Morris is not coming in from outside. He most recently served as vice president of Multiplatform Programming at 6abc/WPVI TV, where he oversaw the station’s digital platforms and some of its most popular programming. That role, which he took in 2017, came as the station merged its digital operations and programming departments.
His promotion follows the retirement of Prazenica, who stepped down after 17 years as president and general manager and more than four decades with ABC Owned Television Stations. The change keeps leadership in the hands of someone who has spent most of his career at the Philadelphia station and knows its audience, newsroom and daily production demands from the inside.
Morris began at WPVI-TV in 1993 as a news writer for Action News and spent more than 23 years in the news department. He later served as a newscast producer and executive producer for Philadelphia’s top-rated newscasts, and he also oversaw news productions for out-of-market events across the country and on five continents.
A Philadelphia native with lifelong ties to the community, Morris graduated from Ohio Wesleyan University with degrees in Journalism and Politics and Government. He began his professional career at WSYX-TV in Columbus, Ohio, before returning to Philadelphia and building the long run that now places him at the top of the station.
In a statement, Morris said he was proud and humbled to lead a team that has such a powerful and positive impact on Philadelphia every day, while continuing to lead the market in ratings and grow new audiences across digital platforms. He added that he is energized by the chance to build on a legacy of impactful local journalism and keep finding new ways to serve audiences on every platform.

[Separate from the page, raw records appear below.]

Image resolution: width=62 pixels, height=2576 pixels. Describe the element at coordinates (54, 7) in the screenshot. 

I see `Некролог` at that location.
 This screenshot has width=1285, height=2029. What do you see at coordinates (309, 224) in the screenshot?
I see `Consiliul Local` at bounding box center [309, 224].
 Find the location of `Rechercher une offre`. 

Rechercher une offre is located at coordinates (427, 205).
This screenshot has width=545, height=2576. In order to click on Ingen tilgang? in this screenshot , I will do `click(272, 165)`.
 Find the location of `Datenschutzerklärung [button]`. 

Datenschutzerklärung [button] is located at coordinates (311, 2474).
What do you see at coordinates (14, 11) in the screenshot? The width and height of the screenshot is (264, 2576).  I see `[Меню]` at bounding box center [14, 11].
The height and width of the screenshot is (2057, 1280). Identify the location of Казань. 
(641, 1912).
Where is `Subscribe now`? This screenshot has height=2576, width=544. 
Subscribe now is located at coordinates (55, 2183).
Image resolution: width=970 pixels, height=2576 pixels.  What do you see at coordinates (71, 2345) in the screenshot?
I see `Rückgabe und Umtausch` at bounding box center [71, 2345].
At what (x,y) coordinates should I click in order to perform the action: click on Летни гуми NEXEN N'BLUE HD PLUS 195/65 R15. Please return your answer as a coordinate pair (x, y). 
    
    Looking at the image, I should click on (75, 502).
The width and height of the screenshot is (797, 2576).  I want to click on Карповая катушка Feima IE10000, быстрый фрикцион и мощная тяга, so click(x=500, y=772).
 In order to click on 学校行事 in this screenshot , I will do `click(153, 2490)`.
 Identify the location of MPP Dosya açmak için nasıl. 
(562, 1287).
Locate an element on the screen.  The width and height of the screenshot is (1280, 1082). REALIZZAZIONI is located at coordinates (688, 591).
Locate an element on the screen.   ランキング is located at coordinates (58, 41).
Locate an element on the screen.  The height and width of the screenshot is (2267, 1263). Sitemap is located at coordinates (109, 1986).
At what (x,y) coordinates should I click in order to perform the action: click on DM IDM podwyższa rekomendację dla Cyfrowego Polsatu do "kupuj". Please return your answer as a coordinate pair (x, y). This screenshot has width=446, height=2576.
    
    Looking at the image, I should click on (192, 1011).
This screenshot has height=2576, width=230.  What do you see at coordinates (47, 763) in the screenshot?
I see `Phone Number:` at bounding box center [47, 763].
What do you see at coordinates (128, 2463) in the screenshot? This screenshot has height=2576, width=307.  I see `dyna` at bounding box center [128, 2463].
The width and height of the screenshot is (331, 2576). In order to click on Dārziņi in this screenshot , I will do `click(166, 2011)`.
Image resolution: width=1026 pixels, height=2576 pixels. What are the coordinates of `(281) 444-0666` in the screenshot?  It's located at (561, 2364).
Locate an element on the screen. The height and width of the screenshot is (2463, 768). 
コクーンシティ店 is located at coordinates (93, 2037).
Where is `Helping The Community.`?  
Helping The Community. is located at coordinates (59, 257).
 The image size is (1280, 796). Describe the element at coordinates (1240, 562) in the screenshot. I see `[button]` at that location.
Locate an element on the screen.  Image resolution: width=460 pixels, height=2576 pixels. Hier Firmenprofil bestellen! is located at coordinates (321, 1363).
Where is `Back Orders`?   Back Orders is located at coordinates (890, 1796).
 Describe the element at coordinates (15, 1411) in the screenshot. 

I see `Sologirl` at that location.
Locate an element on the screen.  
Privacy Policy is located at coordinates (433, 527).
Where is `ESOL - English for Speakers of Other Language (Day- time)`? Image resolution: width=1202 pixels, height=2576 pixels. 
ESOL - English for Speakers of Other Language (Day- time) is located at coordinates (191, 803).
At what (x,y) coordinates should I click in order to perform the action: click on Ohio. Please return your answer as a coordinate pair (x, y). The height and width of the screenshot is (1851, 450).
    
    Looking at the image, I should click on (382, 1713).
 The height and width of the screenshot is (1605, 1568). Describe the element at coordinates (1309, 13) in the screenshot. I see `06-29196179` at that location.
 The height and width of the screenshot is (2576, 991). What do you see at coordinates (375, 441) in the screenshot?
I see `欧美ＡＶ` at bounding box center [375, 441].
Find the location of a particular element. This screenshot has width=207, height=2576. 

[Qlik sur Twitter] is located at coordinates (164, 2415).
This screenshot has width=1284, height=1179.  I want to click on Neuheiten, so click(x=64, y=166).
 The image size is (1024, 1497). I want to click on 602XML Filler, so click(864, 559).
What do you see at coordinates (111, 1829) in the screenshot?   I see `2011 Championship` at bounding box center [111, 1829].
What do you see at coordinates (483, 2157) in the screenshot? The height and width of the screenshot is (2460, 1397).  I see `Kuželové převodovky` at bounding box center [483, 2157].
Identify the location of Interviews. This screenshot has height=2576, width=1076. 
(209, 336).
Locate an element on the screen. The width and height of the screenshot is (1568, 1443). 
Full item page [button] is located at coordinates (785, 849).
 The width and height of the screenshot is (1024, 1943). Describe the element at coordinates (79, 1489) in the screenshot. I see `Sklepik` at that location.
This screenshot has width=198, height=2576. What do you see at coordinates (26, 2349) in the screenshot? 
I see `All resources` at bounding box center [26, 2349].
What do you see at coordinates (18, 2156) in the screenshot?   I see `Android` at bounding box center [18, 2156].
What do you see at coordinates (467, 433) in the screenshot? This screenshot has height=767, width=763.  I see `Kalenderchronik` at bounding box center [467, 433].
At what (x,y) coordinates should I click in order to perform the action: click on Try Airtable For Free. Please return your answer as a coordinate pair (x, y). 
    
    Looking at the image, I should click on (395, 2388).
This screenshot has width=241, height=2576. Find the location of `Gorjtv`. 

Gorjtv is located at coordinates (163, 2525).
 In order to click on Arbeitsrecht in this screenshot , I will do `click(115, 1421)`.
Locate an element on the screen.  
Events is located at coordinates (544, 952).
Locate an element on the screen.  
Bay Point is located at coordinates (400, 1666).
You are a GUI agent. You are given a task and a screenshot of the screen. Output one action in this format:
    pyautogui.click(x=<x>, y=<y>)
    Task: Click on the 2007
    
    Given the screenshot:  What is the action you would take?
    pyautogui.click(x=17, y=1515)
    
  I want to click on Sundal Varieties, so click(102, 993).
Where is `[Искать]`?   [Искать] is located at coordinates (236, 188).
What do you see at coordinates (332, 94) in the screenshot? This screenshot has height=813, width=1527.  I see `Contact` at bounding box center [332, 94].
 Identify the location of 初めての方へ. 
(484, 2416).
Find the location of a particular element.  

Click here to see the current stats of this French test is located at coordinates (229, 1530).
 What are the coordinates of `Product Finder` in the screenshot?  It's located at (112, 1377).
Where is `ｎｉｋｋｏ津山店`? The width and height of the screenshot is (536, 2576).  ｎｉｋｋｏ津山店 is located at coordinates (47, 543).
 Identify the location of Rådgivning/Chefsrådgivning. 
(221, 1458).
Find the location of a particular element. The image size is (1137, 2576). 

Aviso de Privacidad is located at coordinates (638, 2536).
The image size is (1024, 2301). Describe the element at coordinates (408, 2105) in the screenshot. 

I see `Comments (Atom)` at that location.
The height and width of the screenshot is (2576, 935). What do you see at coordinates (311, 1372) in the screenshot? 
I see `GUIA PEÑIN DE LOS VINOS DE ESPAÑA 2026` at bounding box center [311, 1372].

The appointment gives Morris responsibility for a station whose footprint reaches beyond the evening newscast, including FYI Philly, Visions and the 6abc Thanksgiving Day Parade, one of the city’s enduring traditions and a broadcast more than 100 years old. The question now is not whether Morris knows the station — he does — but how he uses that familiarity to guide 6abc through its next phase while protecting the newsroom identity that has defined it for decades.